Muitas vezes vejo comentários de que a 'ideologia' do colapso é uma recusa da 'responsabilidade' revolucionária. Bom, para rebater este pensamento limitado nada mais útil do que atualizarmos o que significa 'colapso'. Pelo menos eu entendo e visualizo o colapso como a revolta da terra e de seus habitantes contra a civilização; a falência do industrialismo; o desmanche de uma ilusão cuiltivada pela televisão, pelos jornais, escolas e ambientes de trabalho, o que significa o levante humano contra o que tem sugado sua vitalidade e plenitude.
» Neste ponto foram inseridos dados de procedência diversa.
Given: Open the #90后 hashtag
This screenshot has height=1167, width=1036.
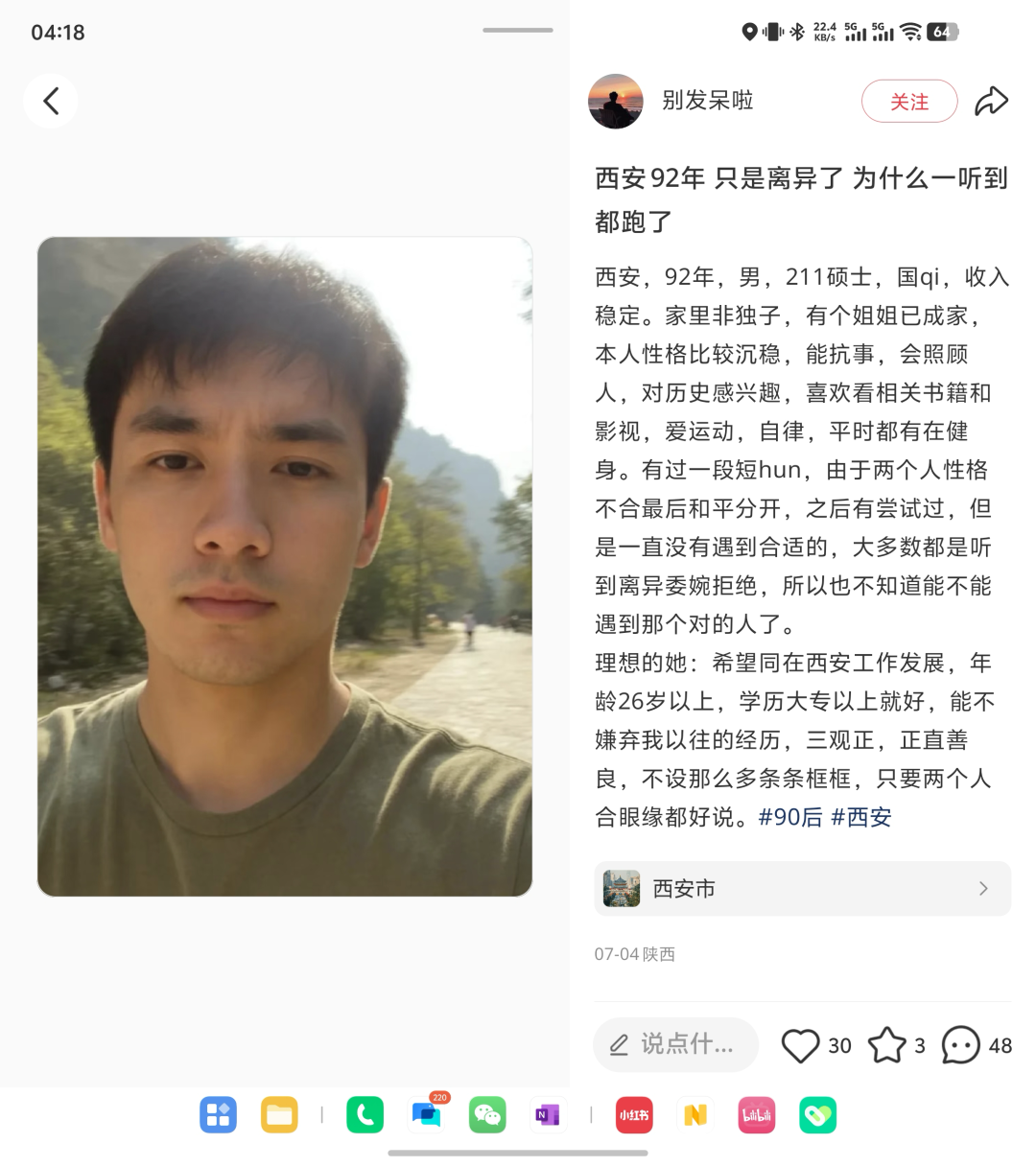Looking at the screenshot, I should (790, 817).
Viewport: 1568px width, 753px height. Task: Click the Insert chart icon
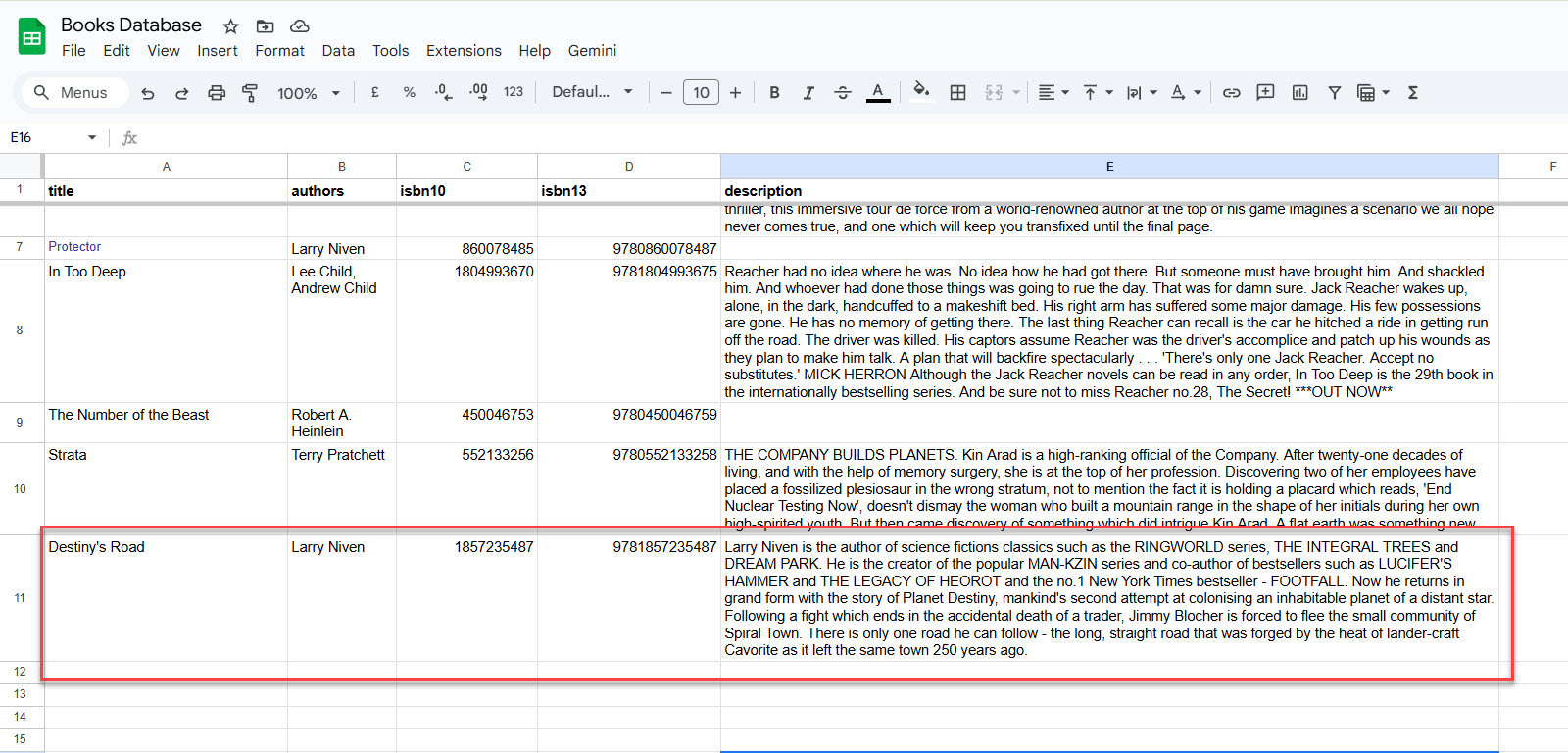1299,93

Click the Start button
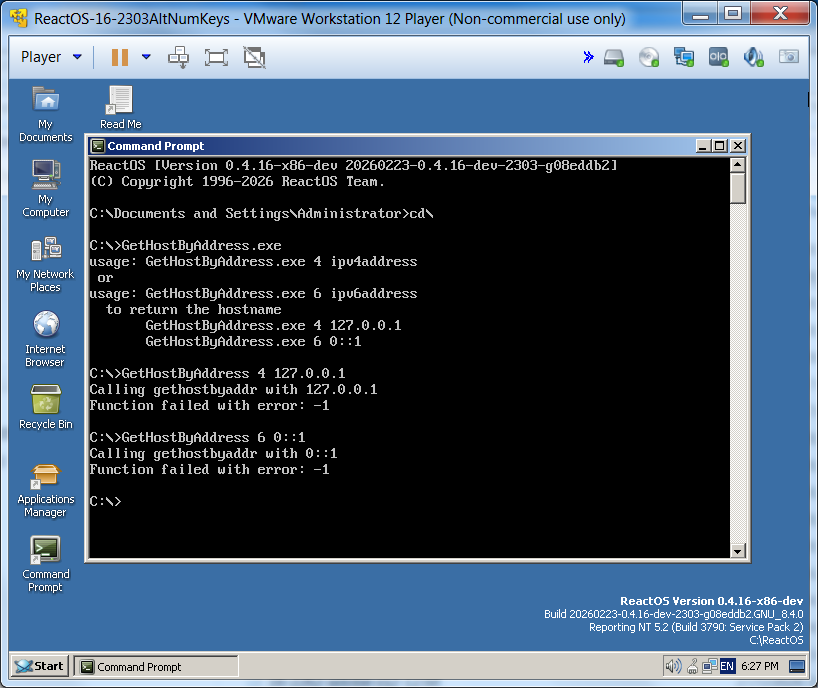point(38,666)
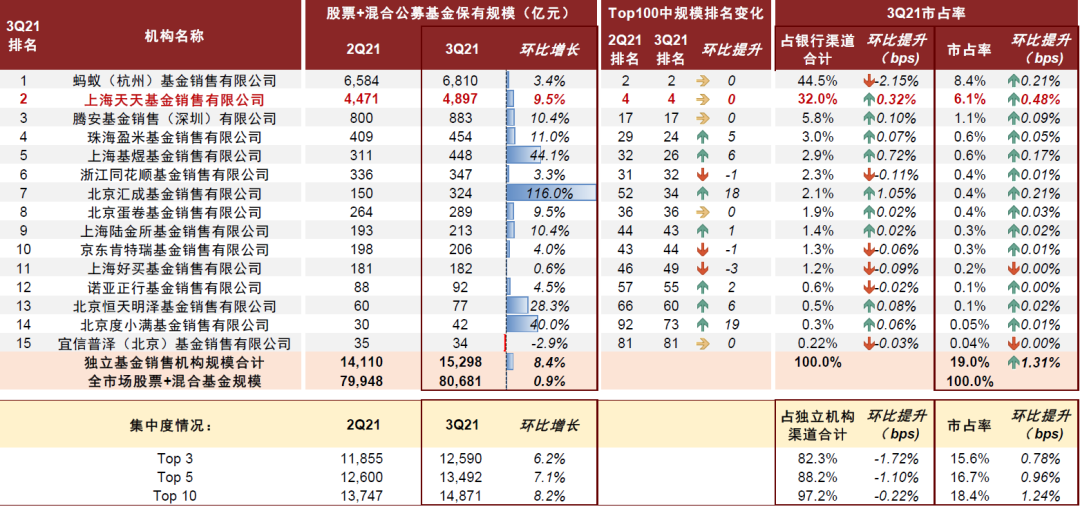Click green up arrow beside 0.72%

870,156
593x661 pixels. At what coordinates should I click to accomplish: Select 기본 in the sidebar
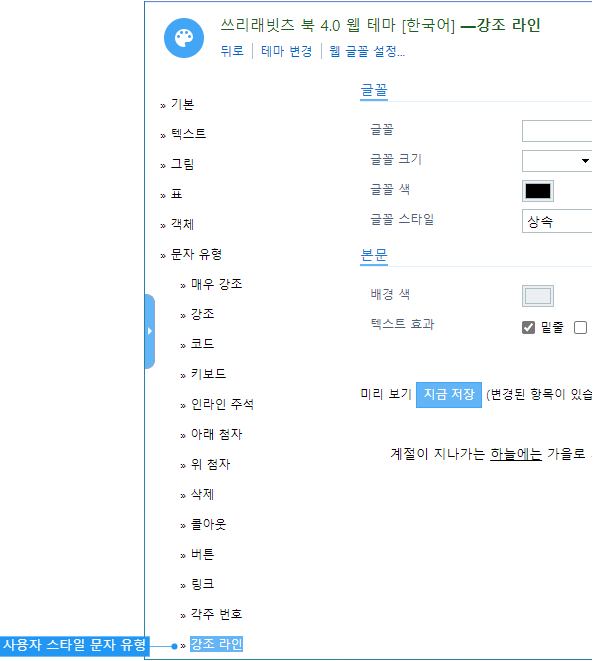[x=182, y=104]
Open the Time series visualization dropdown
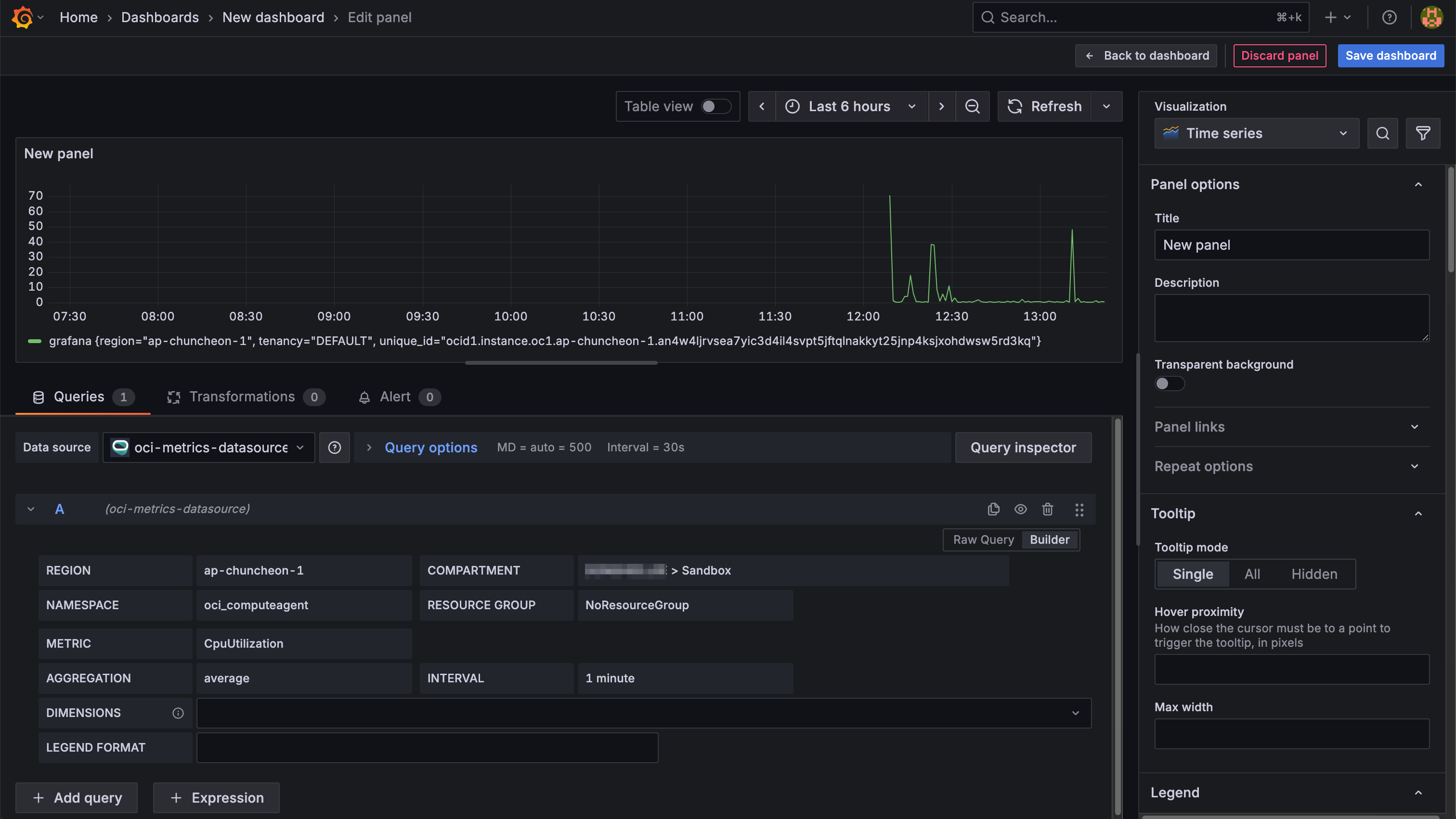This screenshot has height=819, width=1456. 1256,133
Colapso, ao meu ver, é também o ápice da revolta.

A responsabilidade revolucionária, para mim, é o adiantamento deste colapso, é o jogar com elementos que provoquem o desmanche da ilusão, é a sabotagem de toda estrutura física que sustenta esta máquina, é o ataque surpresa a toda normalidade, é a destruição de toda jaula e o ataque a todo carrasco e carcereiro, é a vingança contra todo domesticador.

A revolta contra a civilização é a cura de uma profunda ferida de 10.000 anos de domesticação, é a destruição dos agentes que tem nos causado este pesadelo.
Existe uma guerra contra esta máquina, contra o roubo de nossa vida e a destruição do nosso planeta. Uma guerra pela vida contra a civilização.
E a pergunta não poderia ser outra: De que lado você esta?


 - Polar

nota: * A reação dos povos indígenas modo de vida ocidental é crescente, é o que se entende por 'povos ressurgidos".